• [Assignment]:
What is needed is an exact copy of the data below, pictures excluded.

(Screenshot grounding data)
====

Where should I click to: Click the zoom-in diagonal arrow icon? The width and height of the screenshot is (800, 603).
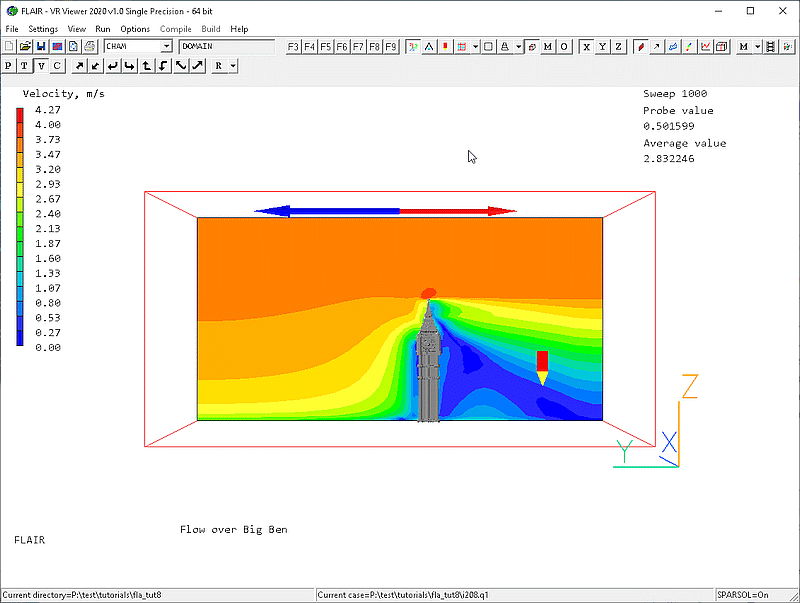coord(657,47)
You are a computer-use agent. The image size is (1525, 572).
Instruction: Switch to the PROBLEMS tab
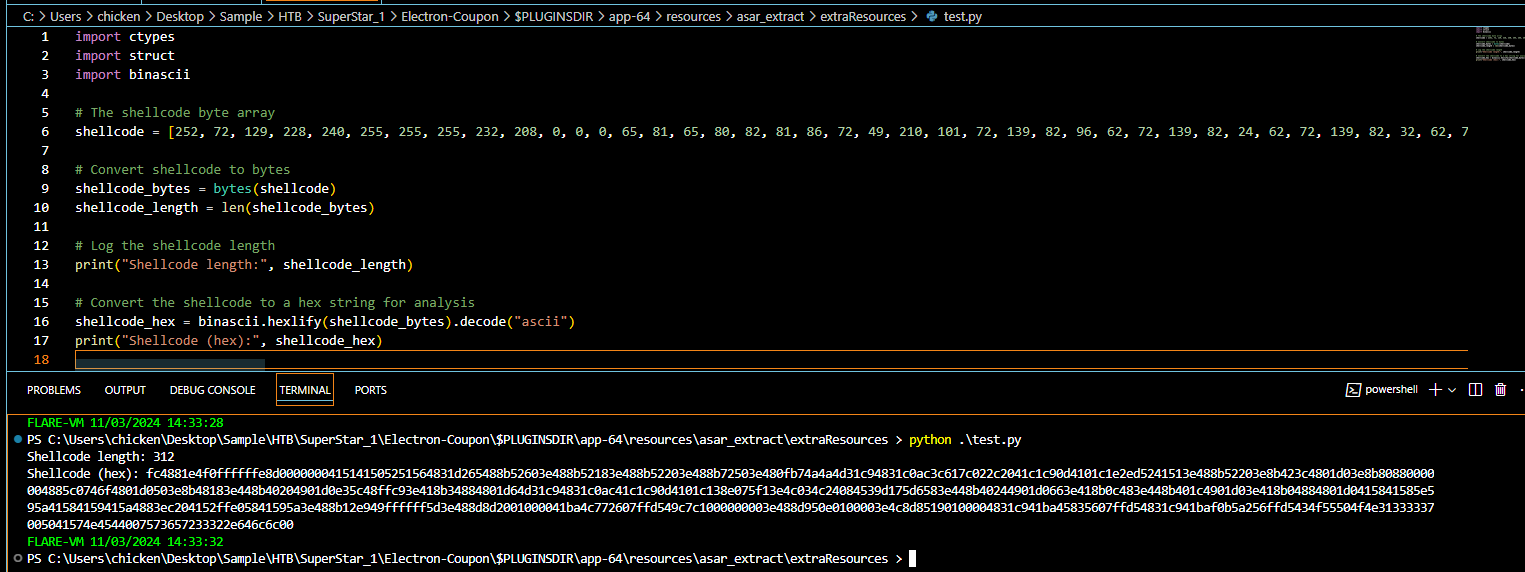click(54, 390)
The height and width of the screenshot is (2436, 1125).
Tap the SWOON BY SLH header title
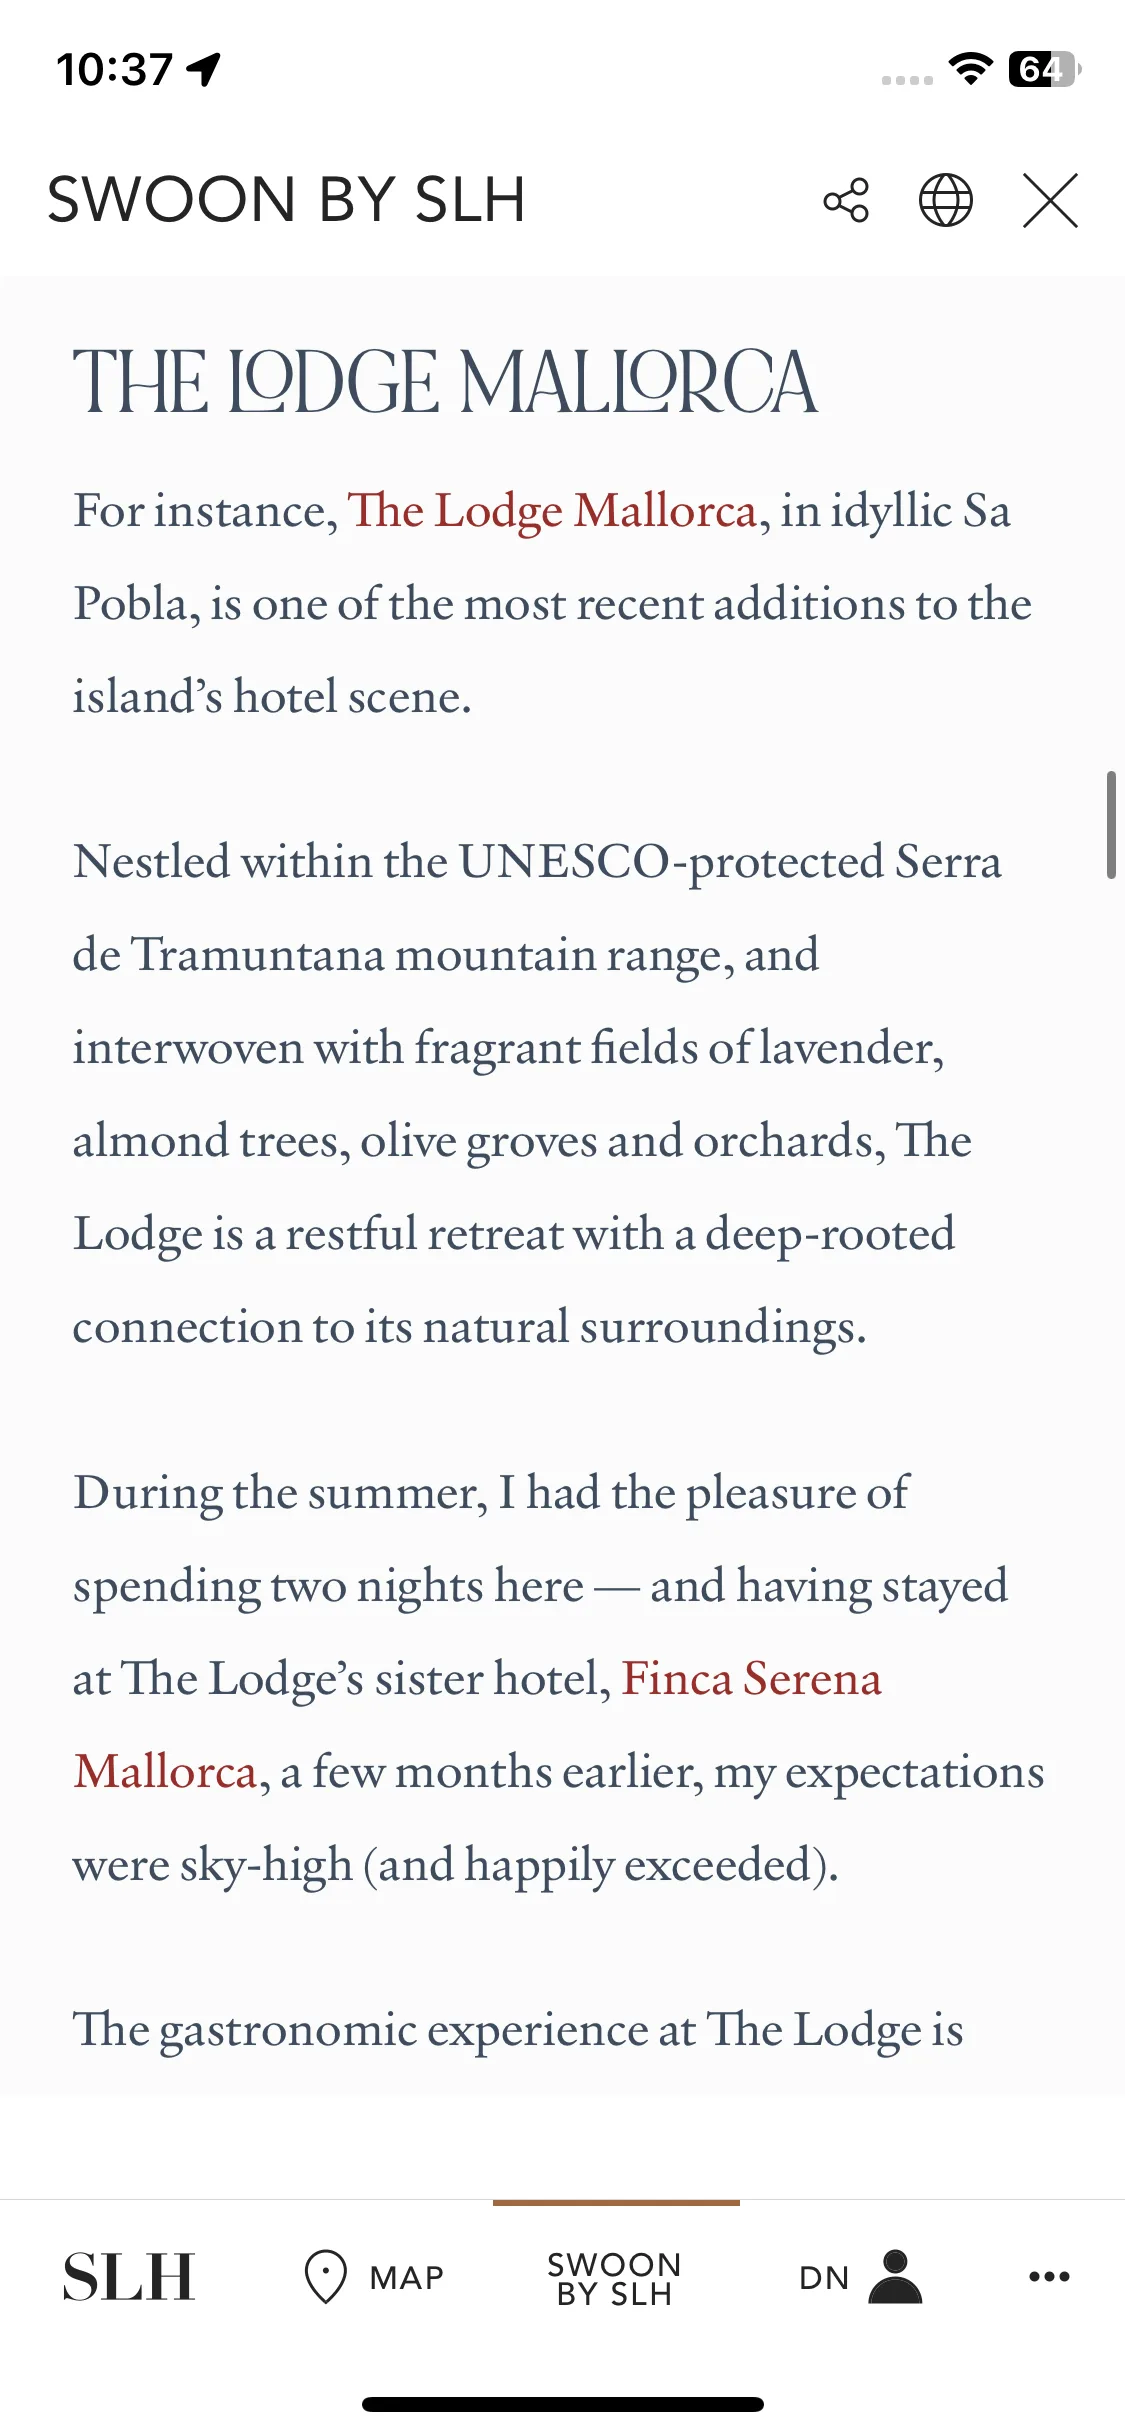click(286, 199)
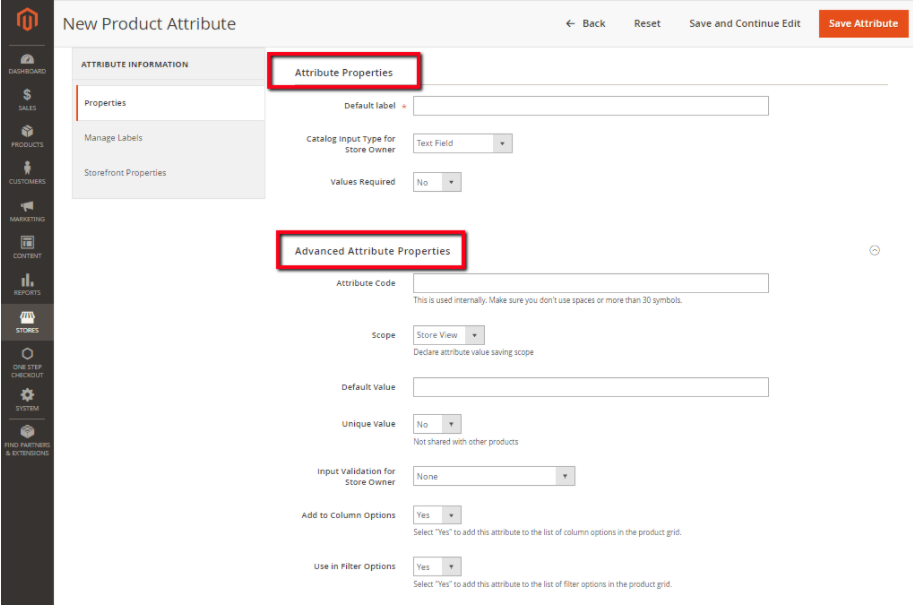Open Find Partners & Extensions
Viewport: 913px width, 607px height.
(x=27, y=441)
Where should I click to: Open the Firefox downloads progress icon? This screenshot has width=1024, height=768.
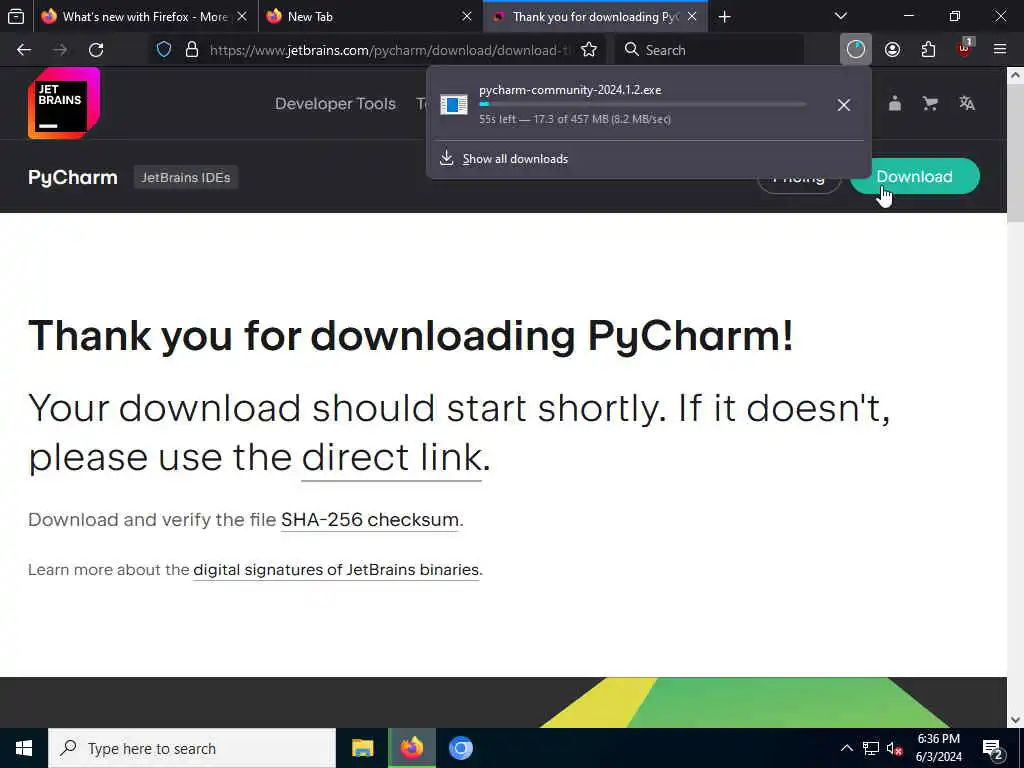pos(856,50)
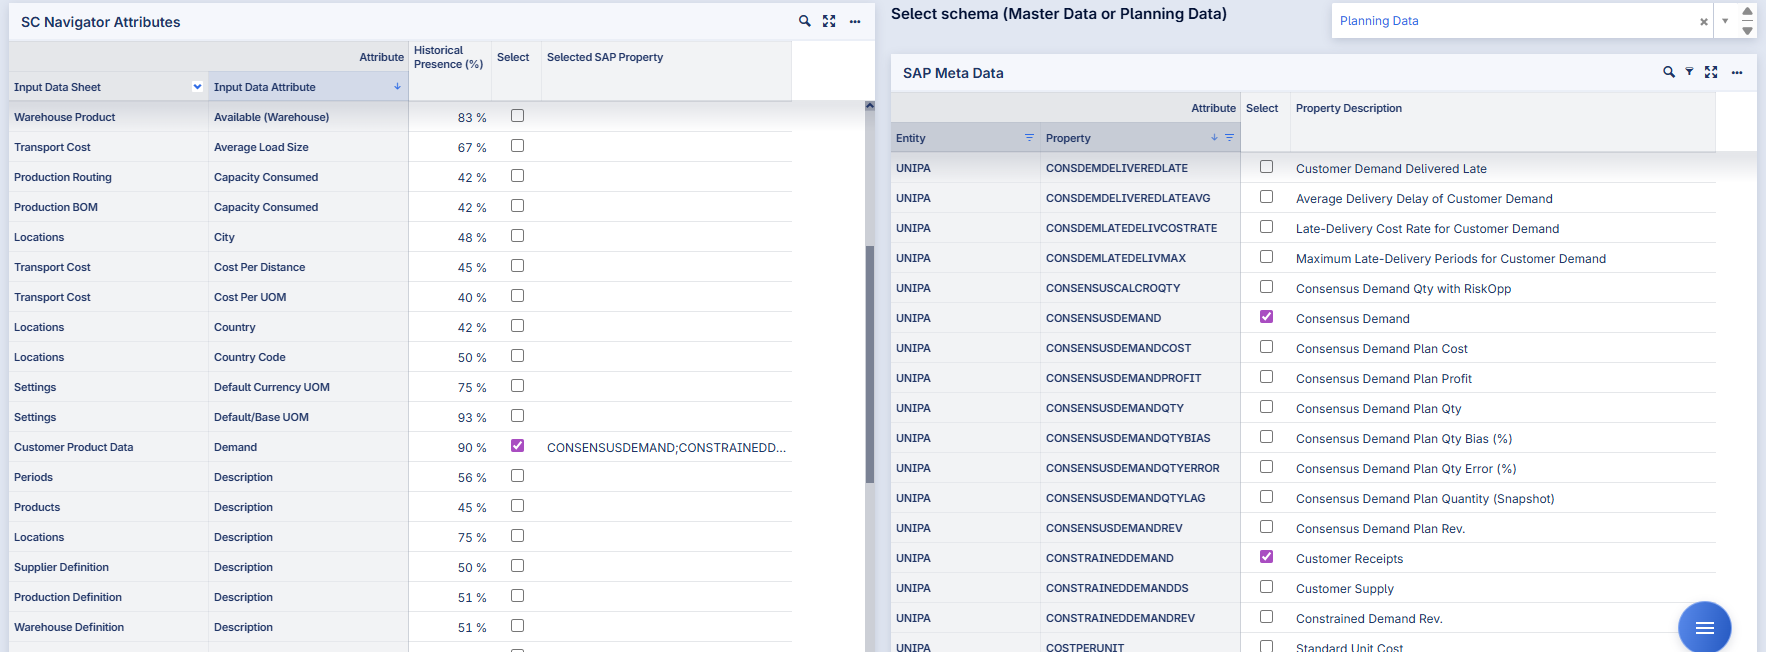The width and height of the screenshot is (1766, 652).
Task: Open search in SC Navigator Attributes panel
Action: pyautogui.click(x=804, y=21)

====

• [The completed task]:
Where should I click to: Click the zoom-in diagonal arrow icon? The width and height of the screenshot is (800, 603).
coord(657,47)
You are a computer-use agent. The image size is (1525, 572).
Instruction: Switch to the PROBLEMS tab
click(54, 390)
The height and width of the screenshot is (2436, 1125).
Tap the SWOON BY SLH header title
click(286, 199)
Open Find Partners & Extensions
Viewport: 913px width, 607px height.
(x=27, y=441)
Where should I click to: Open the Firefox downloads progress icon? This screenshot has width=1024, height=768.
pos(856,50)
The width and height of the screenshot is (1766, 652).
Task: Open search in SC Navigator Attributes panel
Action: pyautogui.click(x=804, y=21)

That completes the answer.